The TBM framework offers a highly applicable philosophy to achieving digital transformation goals. The U.S. Department of Commerce defines TBM as a business model that allows IT to run as a business. While that definition may be a simple one, its benefits are far-reaching.

As part of a broader transformation of IT and/or the business, TBM offers a framework that creates a sense of budget ownership and motivates business decisions that optimize spending, in addition to enhancing business agility.

By enriching value, empowering decision-making, and driving economic forces to equilibrium, TBM offers the modern enterprise an opportunity to seize a greater competitive advantage and optimize value from IT investments.

How can this framework be effectively applied to these stated challenges?

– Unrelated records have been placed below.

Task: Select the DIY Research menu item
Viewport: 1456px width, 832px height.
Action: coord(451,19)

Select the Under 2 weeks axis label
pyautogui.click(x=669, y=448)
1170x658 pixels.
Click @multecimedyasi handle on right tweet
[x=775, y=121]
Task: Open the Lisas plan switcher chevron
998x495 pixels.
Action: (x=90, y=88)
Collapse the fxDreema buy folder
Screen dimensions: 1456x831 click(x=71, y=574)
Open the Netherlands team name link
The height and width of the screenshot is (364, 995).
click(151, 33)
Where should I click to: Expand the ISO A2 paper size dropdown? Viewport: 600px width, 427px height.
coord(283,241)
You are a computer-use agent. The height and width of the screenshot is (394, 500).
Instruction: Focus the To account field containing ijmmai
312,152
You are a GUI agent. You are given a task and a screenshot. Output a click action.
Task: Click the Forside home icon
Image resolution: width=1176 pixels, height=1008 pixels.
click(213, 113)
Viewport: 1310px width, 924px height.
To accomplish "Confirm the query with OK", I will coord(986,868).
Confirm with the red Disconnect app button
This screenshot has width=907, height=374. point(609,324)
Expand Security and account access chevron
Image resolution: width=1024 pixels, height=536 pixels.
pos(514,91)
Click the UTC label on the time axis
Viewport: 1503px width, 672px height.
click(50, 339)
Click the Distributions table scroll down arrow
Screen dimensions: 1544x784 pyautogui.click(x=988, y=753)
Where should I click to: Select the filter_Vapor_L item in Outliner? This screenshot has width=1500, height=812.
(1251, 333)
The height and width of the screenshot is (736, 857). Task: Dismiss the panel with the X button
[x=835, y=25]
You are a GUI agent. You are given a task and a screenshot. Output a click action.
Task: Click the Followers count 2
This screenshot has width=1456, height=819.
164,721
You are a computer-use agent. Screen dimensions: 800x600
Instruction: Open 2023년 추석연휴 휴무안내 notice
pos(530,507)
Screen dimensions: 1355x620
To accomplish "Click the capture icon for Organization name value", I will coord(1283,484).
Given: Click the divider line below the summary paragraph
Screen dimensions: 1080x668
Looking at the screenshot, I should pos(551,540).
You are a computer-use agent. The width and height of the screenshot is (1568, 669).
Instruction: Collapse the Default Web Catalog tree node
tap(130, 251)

Key Initiative: Optimize IT Spending Through Budget Ownership and Clear Value Proposition

Strong business decisions are built on an environment of shared purpose as well as clear budget ownership. With an organizational design that supports innovation and has a business-first focus, key resources can be properly allocated to the value chain. A technology-enabled value chain starts with innovating products or services for business uses and it continues through a cycle of delivery, selling, servicing, and running the corporation. 

The TBM framework for optimizing IT spending, according to Tucker, is applied through the following steps:

  1. Transformation conversations should include the cost, quality, and value of IT, which can be achieved by mapping and tracking technology and identifying who is consuming it.
  2. IT’s value proposition must clearly articulate how IT enables the business to execute its strategy. The value proposition should essentially demonstrate how an organization owns and performs parts of its value chain.
  3. IT becomes an integral part of the business by delivering a value proposition that external vendors cannot match. This is accomplished through a business model designed to facilitate transformation higher in the value chain (e.g., Expense Center, Service Provider, Value Partner, or Business Driver).

By aligning business attributes and the value proposition, organizations can strike forth in a united effort. Furthermore, the TBM taxonomy and framework centralizes terminology and methodology so that disparate efforts aren’t happening concurrently. The tech department at the General Services Administration recommends identifying how your organization can “deliver the right IT services for the best possible price as you work with stakeholders to identify priority areas to focus your TBM efforts.”

In conclusion, it is imperative that technology leaders establish a clear value proposition for how IT can enable the business to execute its strategy and in turn take its first meaningful steps forward in the digital transformation journey.